Pull out all lines from the listing below in which the word "checkbox" appears.

START RECORDS

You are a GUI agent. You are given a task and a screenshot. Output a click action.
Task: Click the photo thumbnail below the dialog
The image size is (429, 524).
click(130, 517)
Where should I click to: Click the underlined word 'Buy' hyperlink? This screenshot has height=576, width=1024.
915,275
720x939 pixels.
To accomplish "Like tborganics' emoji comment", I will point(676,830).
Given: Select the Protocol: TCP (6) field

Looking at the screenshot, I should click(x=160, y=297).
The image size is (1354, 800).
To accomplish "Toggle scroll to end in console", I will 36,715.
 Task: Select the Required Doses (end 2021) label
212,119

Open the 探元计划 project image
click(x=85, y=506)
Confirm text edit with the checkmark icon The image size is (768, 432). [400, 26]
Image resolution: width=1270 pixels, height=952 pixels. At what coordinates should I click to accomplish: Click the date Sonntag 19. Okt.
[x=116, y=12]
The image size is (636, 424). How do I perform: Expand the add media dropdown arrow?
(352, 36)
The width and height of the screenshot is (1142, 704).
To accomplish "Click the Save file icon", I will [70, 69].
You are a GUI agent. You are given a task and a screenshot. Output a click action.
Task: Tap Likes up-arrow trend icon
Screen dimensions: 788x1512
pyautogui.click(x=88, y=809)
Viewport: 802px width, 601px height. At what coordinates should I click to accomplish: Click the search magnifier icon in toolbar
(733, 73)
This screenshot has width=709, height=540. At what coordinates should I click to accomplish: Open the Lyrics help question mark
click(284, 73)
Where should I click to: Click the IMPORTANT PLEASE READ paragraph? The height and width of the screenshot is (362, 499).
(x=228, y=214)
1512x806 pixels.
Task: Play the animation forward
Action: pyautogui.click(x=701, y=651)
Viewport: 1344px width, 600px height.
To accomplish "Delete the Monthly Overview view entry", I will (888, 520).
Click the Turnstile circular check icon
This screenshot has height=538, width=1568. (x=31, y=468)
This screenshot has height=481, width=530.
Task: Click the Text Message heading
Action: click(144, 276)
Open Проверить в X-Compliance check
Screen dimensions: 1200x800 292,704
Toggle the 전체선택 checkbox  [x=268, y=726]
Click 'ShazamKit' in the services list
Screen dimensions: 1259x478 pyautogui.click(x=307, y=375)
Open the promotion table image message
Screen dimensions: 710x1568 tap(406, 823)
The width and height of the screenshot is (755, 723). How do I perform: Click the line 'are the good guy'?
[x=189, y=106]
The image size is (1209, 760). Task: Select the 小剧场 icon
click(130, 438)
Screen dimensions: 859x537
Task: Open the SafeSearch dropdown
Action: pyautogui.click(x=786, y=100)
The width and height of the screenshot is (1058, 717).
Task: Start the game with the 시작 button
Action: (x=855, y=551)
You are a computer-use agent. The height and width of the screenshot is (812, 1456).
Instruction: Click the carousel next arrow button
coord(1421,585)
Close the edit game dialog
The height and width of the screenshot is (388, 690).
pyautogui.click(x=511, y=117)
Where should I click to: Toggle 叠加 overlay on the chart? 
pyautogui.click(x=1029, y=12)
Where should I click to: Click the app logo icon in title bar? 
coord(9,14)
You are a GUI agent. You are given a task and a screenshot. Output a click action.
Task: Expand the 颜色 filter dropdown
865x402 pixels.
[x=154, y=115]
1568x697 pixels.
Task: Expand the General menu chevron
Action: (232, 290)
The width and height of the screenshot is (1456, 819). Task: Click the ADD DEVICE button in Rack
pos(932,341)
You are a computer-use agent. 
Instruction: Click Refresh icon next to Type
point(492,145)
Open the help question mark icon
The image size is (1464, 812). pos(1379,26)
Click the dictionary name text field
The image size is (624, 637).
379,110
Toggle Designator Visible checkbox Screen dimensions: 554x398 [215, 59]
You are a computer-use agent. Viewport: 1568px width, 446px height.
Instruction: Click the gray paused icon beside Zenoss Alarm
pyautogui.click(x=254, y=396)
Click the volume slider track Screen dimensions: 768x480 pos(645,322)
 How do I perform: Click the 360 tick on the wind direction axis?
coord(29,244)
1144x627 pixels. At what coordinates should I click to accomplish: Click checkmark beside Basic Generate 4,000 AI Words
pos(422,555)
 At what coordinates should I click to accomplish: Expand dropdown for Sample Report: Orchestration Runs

END RECORDS

:: SOLUTION FOR THIS PROBLEM ::
Toggle the 전체선택 checkbox  [x=268, y=726]
Toggle Designator Visible checkbox Screen dimensions: 554x398 [215, 59]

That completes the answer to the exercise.